[Given data — start]

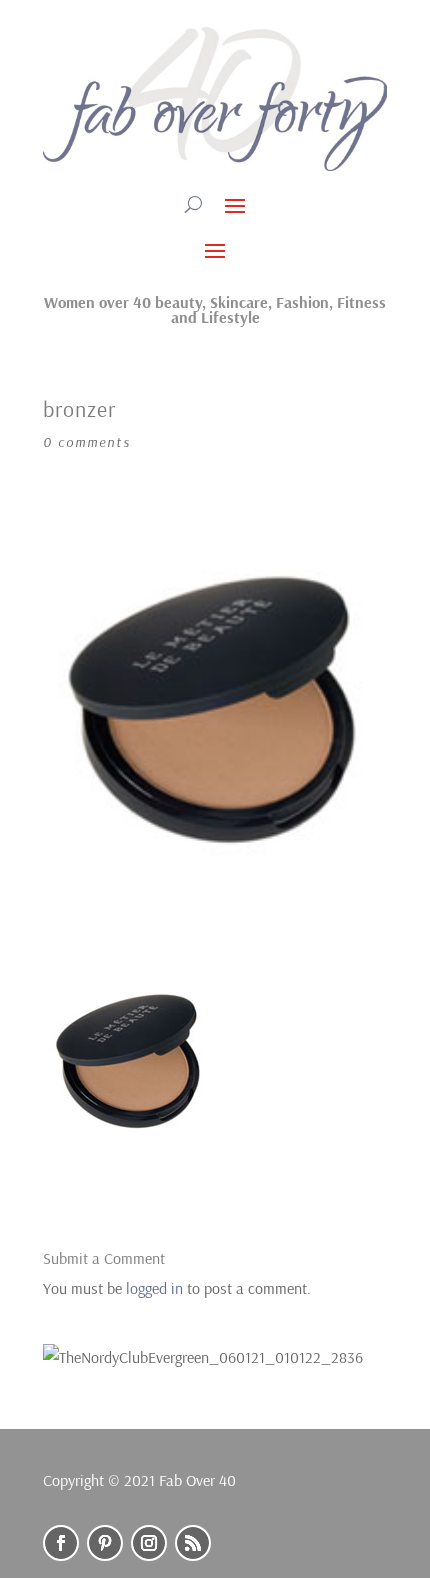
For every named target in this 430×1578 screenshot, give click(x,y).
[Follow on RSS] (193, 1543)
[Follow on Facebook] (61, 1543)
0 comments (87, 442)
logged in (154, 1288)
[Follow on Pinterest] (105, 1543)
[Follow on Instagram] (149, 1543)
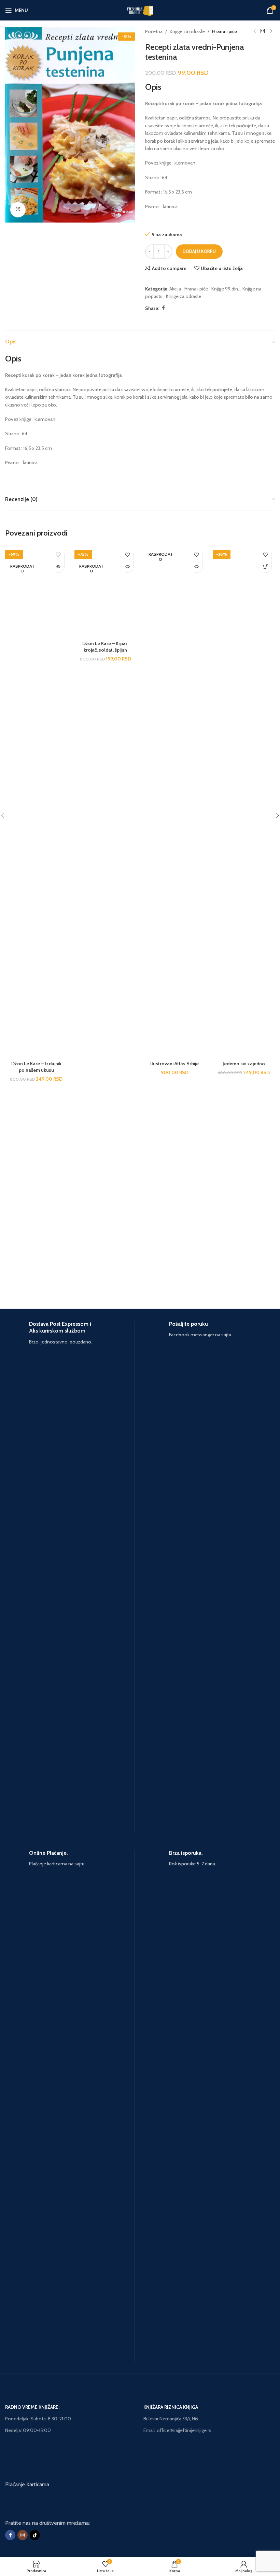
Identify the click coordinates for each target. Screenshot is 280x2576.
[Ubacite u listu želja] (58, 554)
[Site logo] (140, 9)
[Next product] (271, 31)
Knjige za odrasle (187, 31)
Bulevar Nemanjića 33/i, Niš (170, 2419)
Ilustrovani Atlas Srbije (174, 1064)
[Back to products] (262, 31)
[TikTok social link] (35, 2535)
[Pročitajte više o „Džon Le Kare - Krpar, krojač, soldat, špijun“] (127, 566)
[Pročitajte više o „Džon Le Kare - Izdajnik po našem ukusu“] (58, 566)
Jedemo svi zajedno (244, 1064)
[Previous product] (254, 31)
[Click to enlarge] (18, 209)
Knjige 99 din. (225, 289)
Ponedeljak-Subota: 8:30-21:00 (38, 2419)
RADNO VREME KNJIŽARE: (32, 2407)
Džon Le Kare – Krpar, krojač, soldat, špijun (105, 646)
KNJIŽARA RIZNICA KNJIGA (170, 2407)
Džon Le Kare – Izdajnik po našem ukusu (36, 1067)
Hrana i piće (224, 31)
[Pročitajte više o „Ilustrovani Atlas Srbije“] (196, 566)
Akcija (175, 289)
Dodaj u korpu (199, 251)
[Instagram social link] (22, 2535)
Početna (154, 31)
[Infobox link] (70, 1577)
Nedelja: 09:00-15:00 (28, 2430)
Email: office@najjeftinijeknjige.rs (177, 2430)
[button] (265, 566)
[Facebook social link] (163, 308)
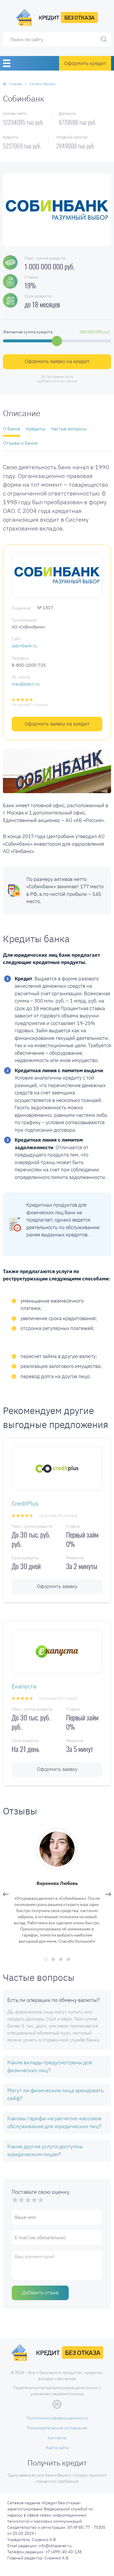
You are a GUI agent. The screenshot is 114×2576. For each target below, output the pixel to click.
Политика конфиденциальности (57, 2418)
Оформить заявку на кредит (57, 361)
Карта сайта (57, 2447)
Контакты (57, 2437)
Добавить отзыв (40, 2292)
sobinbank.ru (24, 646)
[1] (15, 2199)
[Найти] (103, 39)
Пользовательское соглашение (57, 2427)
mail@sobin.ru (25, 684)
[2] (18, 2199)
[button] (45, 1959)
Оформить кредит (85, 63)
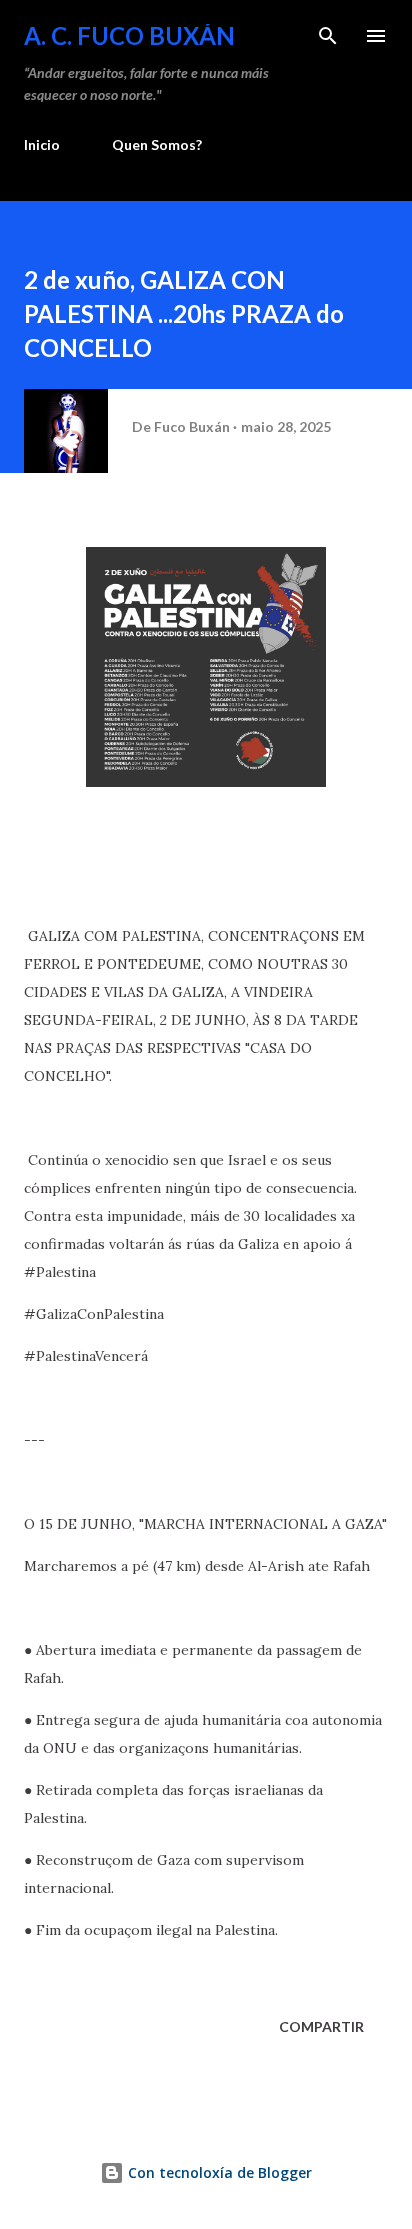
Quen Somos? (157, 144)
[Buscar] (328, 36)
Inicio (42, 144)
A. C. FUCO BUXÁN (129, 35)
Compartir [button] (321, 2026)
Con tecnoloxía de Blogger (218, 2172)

[Given data — finish]

[Task item] Only the lines from the one with "[Facebook social link] (163, 308)" through the last line of the listing belong in your answer; copy them exactly and skip the pictures.

[Result of the task]
[Facebook social link] (163, 308)
You are a GUI agent. The screenshot is 114×2576. For each target below, output the pixel to click.
Политика конфиденциальности (57, 2418)
Оформить заявку на кредит (57, 361)
Карта сайта (57, 2447)
Контакты (57, 2437)
Добавить отзыв (40, 2292)
sobinbank.ru (24, 646)
[1] (15, 2199)
[Найти] (103, 39)
Пользовательское соглашение (57, 2427)
mail@sobin.ru (25, 684)
[2] (18, 2199)
[button] (45, 1959)
Оформить кредит (85, 63)
Quen Somos? (157, 144)
[Buscar] (328, 36)
Inicio (42, 144)
A. C. FUCO BUXÁN (129, 35)
Compartir [button] (321, 2026)
Con tecnoloxía de Blogger (218, 2172)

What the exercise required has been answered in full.